### Your assignment
Exactly as written, retype all of the records that come next.

### Exercise data
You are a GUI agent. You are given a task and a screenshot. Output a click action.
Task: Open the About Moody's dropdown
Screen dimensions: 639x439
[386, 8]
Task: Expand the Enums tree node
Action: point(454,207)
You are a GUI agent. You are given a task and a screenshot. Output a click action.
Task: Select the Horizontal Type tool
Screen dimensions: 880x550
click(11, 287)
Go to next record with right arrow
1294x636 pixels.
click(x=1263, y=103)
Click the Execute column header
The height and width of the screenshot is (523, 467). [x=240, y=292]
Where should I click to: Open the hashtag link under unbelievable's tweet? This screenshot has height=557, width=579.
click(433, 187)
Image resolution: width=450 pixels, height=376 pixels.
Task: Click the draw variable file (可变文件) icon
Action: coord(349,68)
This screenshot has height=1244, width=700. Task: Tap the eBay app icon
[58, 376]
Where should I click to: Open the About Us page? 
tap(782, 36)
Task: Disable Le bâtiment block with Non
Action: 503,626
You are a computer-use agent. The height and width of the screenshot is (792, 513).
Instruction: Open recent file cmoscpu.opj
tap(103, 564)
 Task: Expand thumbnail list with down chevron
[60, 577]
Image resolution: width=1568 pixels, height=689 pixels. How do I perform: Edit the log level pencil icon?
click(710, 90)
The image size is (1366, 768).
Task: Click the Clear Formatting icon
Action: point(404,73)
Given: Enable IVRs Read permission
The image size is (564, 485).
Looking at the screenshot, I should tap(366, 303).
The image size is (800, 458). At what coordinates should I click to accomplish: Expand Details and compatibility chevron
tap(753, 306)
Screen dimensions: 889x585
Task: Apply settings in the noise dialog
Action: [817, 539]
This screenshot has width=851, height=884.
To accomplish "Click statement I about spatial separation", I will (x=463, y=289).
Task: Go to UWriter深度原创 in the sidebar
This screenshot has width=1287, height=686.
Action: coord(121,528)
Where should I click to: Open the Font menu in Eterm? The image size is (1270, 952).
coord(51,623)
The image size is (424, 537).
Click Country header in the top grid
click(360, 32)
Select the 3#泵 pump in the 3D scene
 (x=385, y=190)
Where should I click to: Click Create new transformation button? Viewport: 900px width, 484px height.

### Response below
You are a GUI agent. You are given a task and a screenshot. Output a click action.
Task: Open the About Moody's dropdown
Screen dimensions: 639x439
[386, 8]
Task: Expand the Enums tree node
Action: point(454,207)
You are a GUI agent. You are given a task and a screenshot. Output a click action.
Task: Select the Horizontal Type tool
Screen dimensions: 880x550
click(11, 287)
Go to next record with right arrow
1294x636 pixels.
click(x=1263, y=103)
Click the Execute column header
The height and width of the screenshot is (523, 467). [x=240, y=292]
Where should I click to: Open the hashtag link under unbelievable's tweet? This screenshot has height=557, width=579.
click(433, 187)
Image resolution: width=450 pixels, height=376 pixels.
Task: Click the draw variable file (可变文件) icon
Action: coord(349,68)
This screenshot has height=1244, width=700. Task: Tap the eBay app icon
[58, 376]
Where should I click to: Open the About Us page? 
tap(782, 36)
Task: Disable Le bâtiment block with Non
Action: 503,626
You are a computer-use agent. The height and width of the screenshot is (792, 513).
Instruction: Open recent file cmoscpu.opj
tap(103, 564)
 Task: Expand thumbnail list with down chevron
[60, 577]
Image resolution: width=1568 pixels, height=689 pixels. How do I perform: Edit the log level pencil icon?
click(710, 90)
The image size is (1366, 768).
Task: Click the Clear Formatting icon
Action: point(404,73)
Given: Enable IVRs Read permission
The image size is (564, 485).
Looking at the screenshot, I should tap(366, 303).
The image size is (800, 458). At what coordinates should I click to accomplish: Expand Details and compatibility chevron
tap(753, 306)
Screen dimensions: 889x585
Task: Apply settings in the noise dialog
Action: [817, 539]
This screenshot has width=851, height=884.
To accomplish "Click statement I about spatial separation", I will (x=463, y=289).
Task: Go to UWriter深度原创 in the sidebar
This screenshot has width=1287, height=686.
Action: coord(121,528)
Where should I click to: Open the Font menu in Eterm? The image size is (1270, 952).
coord(51,623)
The image size is (424, 537).
Click Country header in the top grid
click(360, 32)
Select the 3#泵 pump in the 3D scene
 (x=385, y=190)
Where should I click to: Click Create new transformation button? Viewport: 900px width, 484px height.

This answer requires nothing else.